Por fim, a defesa destacou as consequências do caso, como a criação da lei Mariana Ferrer e a punição do juiz responsável, pedindo a nulidade da audiência e, subsidiariamente, a concessão de habeas corpus de ofício pelo STJ.
A Subprocuradoria-Geral da República votou pela nulidade da audiência, ressaltando o desrespeito aos princípios fundamentais, e manifestou-se pelo provimento do recurso.
Segundo a defesa do empresário, a nulidade só foi suscitada em embargos de declaração, ou seja, extemporaneamente.
Voto do relator
Ao analisar o caso, o relator, ministro Sebastião Reis Jr., destacou que a defesa alegava violação ao art. 155 do Código de Processo Penal, mas a fundamentação foi considerada deficiente, atraindo a aplicação da Súmula 284 do STF. O ministro observou que a suposta nulidade da audiência não foi suscitada no momento processual adequado, caracterizando preclusão, conforme jurisprudência pacífica do STJ.
O relator também afastou a tese de que a vítima teria sido impedida de apresentar sua versão durante a audiência, argumentando que as questões suscitadas foram analisadas pelo tribunal de origem, não havendo omissão ou contradição na decisão questionada.
No mérito, o ministro ponderou que a palavra da vítima, embora relevante em crimes sexuais, não encontrou respaldo suficiente nos demais elementos probatórios apresentados, especialmente quanto ao suposto estado de vulnerabilidade da recorrente.

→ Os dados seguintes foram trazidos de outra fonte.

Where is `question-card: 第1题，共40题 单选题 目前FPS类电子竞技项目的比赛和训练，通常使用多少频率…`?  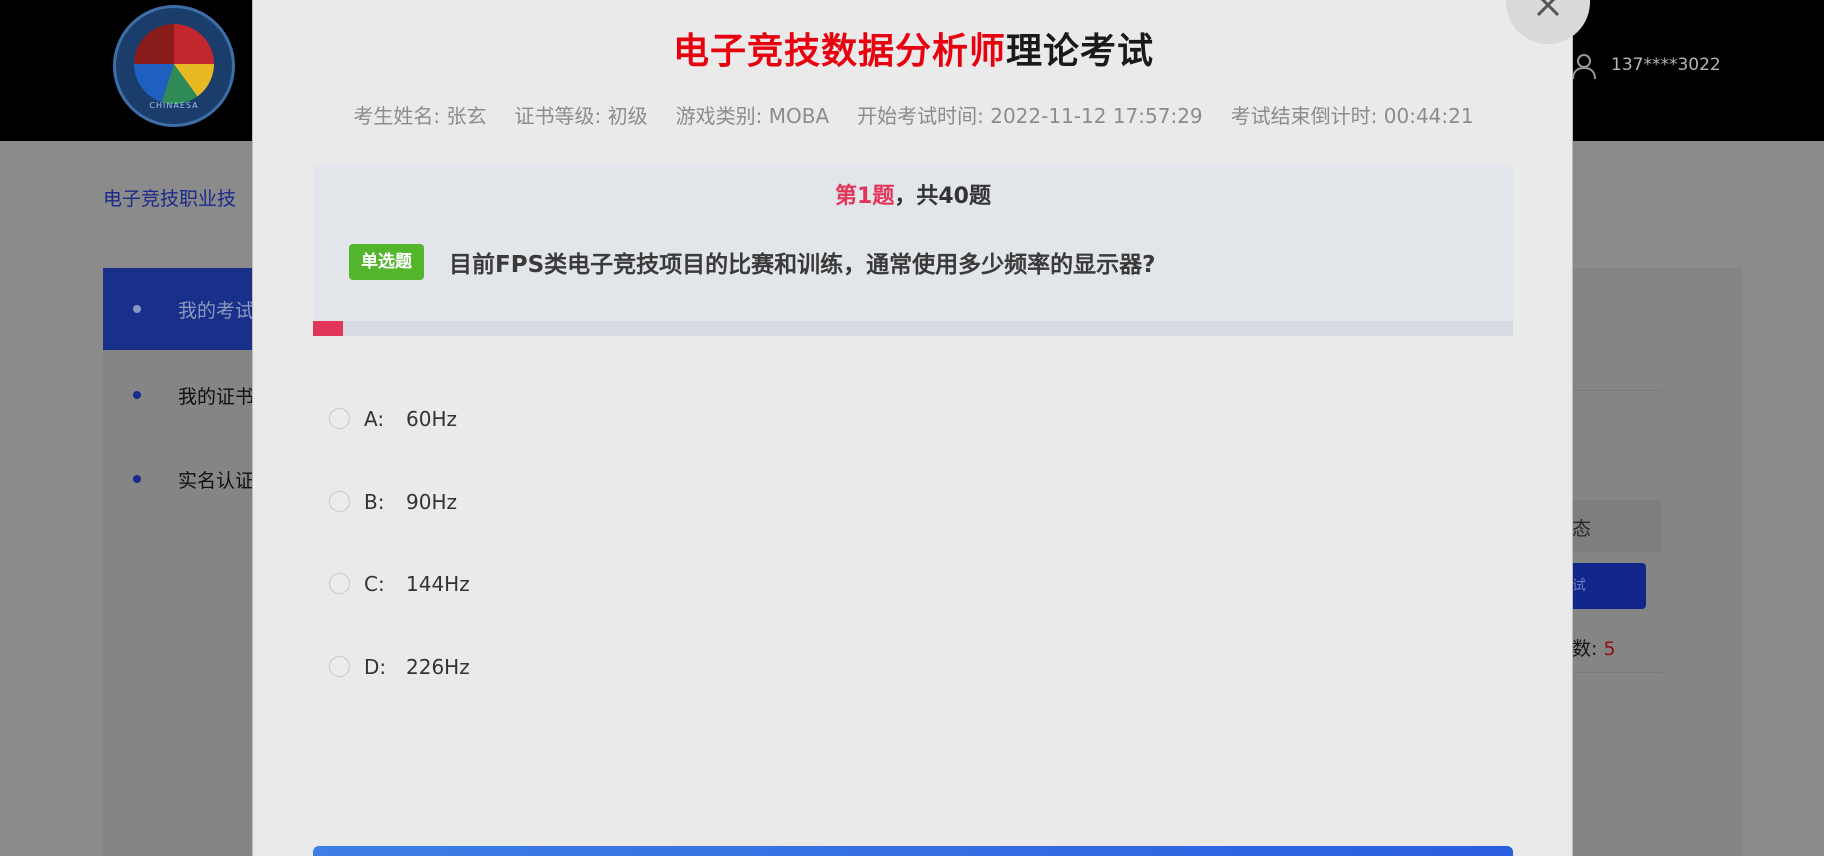 question-card: 第1题，共40题 单选题 目前FPS类电子竞技项目的比赛和训练，通常使用多少频率… is located at coordinates (913, 243).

Para o relator, a tentativa de reversão da decisão esbarraria na Súmula 7 do STJ, que impede o reexame de fatos e provas.
Diante dessas razões, o relator conheceu parcialmente do recurso e, na parte admitida, negou provimento, mantendo a absolvição do acusado.
Veja o voto:
Acompanhando o relator, o ministro Antonio Saldanha utilizou a expressão "nulidade de algibeira" para descrever a caso. O ministro afirmou que, após avaliação completa dos elementos do processo, considerou válida a decisão de absolvição.
Já o ministro Schietti manifestou-se no sentido de que nem mesmo a lei Mari Ferrer prevê como consequência a nulidade do ato processual. Além disso, afirmou que mesmo que houvesse nulidade, ela deveria ter sido alegada em momento oportuno para que pudesse ser verificado o impacto do ato na construção da prova.
Segundo o ministro Schietti, tanto a sentença quanto o acórdão fizeram uma análise vertical e detalhada dos elementos de prova, considerando, de maneira fundamentada, que a tese acusatória não está corroborada pelos demais elementos dos autos.
Os ministros acompanharam por unanimidade o voto do relator.
A advogada Dora Cavalcantti, do escritório Cavalcanti, Sion Advogados, atuou em favor do empresário.